According to an embodiment, a user may stop the movement of the probe at a time when the region of interest including an object is shown well on the real-time scan image obtained by the ultrasound diagnosis apparatus 300.
A case where a first time elapses after the movement of the probe stops will now be explained. The first time may be a value preset by the ultrasound diagnosis apparatus 300 or may be set by the user.
After the first time elapses, the controller 310 may obtain at least one ultrasound still image in which at least one image quality parameter is changed over time based on the ultrasound data.
Also, after the first time elapses, the controller 310 may obtain at least one ultrasound still image in which at least one image quality parameter preset by the user is changed based on the ultrasound data.
The image quality parameter according to an embodiment may include an ultrasound signal transmission/reception parameter and a post-processing parameter.
The post-processing parameter may include an image sharpness, a spatial compounding image (SCI) index, an imaging filter index, and a spatial filter index.
Also, when the real-time scan image and the ultrasound still image are color images, the image quality parameter may include an ensemble value.
Also, the controller 310 may determine whether a movement of the object included in the region of interest exceeds a predetermined amount during a second time based on the ultrasound data.
The second time may refer to a time taken to obtain the ultrasound data in order to obtain a contrast enhanced image.
Also, examples of a case where the movement of the object exceeds the predetermined amount includes a case where blur based on the movement of the object in the ultrasound still image is observed with the eyes.
When the movement of the object during the second time exceeds the predetermined amount, the controller 310 may additionally obtain the ultrasound data about the region of interest. For example, when it is determined that the movement of the object during the second time exceeds the predetermined amount, blur occurs in an ultrasound image due to the movement of the object. Accordingly, the ultrasound diagnosis apparatus 300 obtains again the ultrasound data during the second time in order to improve image quality.
The ultrasound diagnosis apparatus 300 may further include a user input receiver (not shown) for receiving a user input. For example, the user input receiver may include a freeze button.
The ultrasound diagnosis apparatus 300 may receive a freeze button input while scanning an ultrasound image. When the ultrasound diagnosis apparatus 300 receives the freeze button input, the ultrasound diagnosis apparatus 300 may maintain a state where a frame image at a time when the freeze button input is received is displayed.
The ultrasound diagnosis apparatus 300 may further include a storage (not shown) for storing the ultrasound still image. The controller 310 may be configured to store the ultrasound still image corresponding to a user input.
According to an embodiment, the controller 310 may be configured to store the ultrasound still image to which the image quality parameter changed in a time interval corresponding to a time when the user input is received is applied.
FIG. 4A is a real-time scan image and an ultrasound still image displayed by the ultrasound diagnosis apparatus 300 according to an embodiment.
The ultrasound diagnosis apparatus 300 may display a real-time scan image 401 obtained based on ultrasound data about a region of interest.

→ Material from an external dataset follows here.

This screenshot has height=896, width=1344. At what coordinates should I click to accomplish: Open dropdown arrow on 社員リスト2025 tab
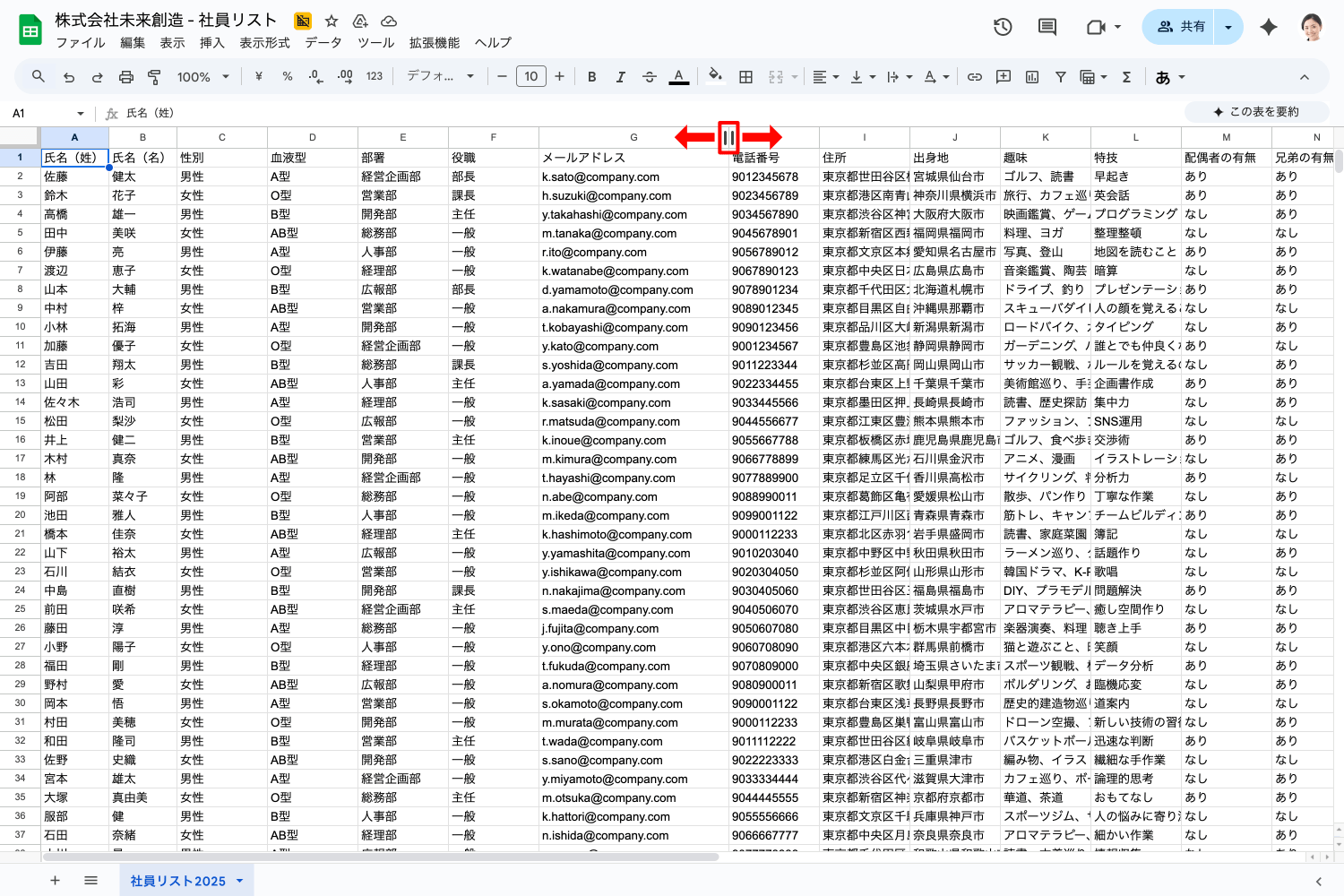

Also, the ultrasound diagnosis apparatus 300 may display an ultrasound still image 405 so that the ultrasound still image 405 overlaps an outer portion of the real-time scan image 401.

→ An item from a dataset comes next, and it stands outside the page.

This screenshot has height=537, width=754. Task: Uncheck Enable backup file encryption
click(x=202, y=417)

Also, referring to FIG. 4A, the ultrasound diagnosis apparatus 300 may display the ultrasound still image 405 on a lower end of the real-time scan image 401.

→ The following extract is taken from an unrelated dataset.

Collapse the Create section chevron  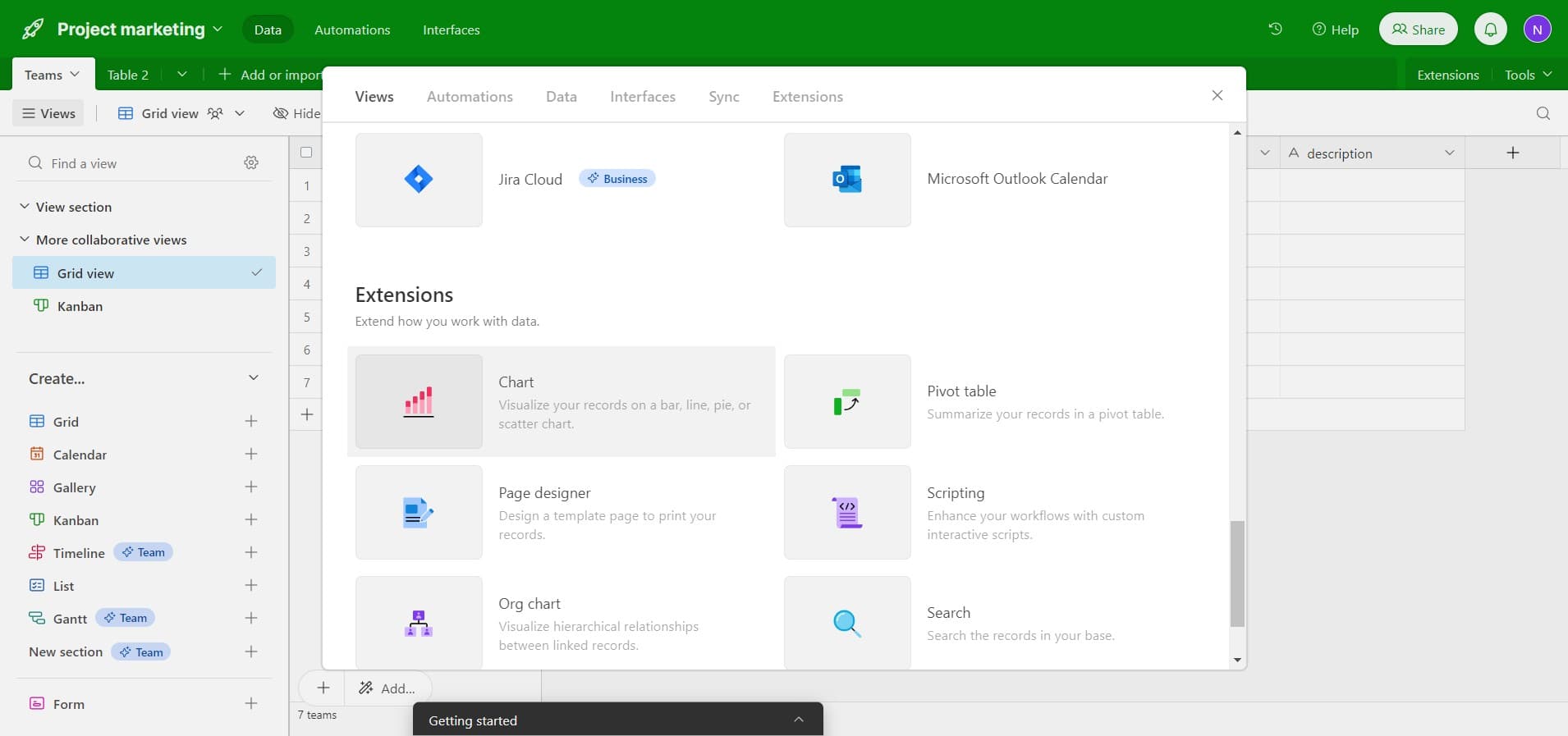coord(253,378)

The ultrasound still image 405 may be an image obtained when a movement of a probe does not occur for a first time or more.
The ultrasound diagnosis apparatus 300 may determine whether the movement of the probe does not occur based on a movement of an image obtained from the ultrasound data. In detail, when the movement of the image is within a predetermined range of values, the ultrasound diagnosis apparatus 100 may determine that the movement of the probe does not occur. For example, when a user stops the probe in order to more closely look at the region of interest, the movement of the probe may not occur.
The ultrasound still image 405 may be obtained after the first time during which the movement of the probe does not occur elapses. Alternatively, the ultrasound still image 405 may be obtained even before the first time elapses. In this case, the ultrasound diagnosis apparatus 300 may display the ultrasound still image 405 after the first time during which the movement of the probe does not occur elapses.
The ultrasound still image 405 may be an image in which at least one image quality parameter according to a preset standard is changed when compared with the real-time scan image 401.
For example, the scan line density of the ultrasound still image 405 may be is greater than that of the real-time scan image 401. Also, when the ultrasound still image 405 is a multi-focus image, the real-time scan image 401 may be a single-focus image.
Even before the user presses the freeze button, the ultrasound diagnosis apparatus 300 may obtain the ultrasound still image 405 in which at least one image quality parameter is changed based on the event that the user stops the movement of the probe during the first time. The image quality of the ultrasound still image 405 in which at least one image quality parameter is changed may be better than that of the real-time scan image 401.
FIG. 4B is an ultrasound still image displayed by the ultrasound diagnosis apparatus 300 over time according to an embodiment.
After a first time elapses, the ultrasound diagnosis apparatus 300 may obtain one or more ultrasound still images, e.g., first through third ultrasound still images 410, 420, and 430, in which at least one image quality parameter is changed over time based on ultrasound data.
The first ultrasound still image 410 may be an image in which a first image quality parameter is changed when compared with the real-time scan image 401.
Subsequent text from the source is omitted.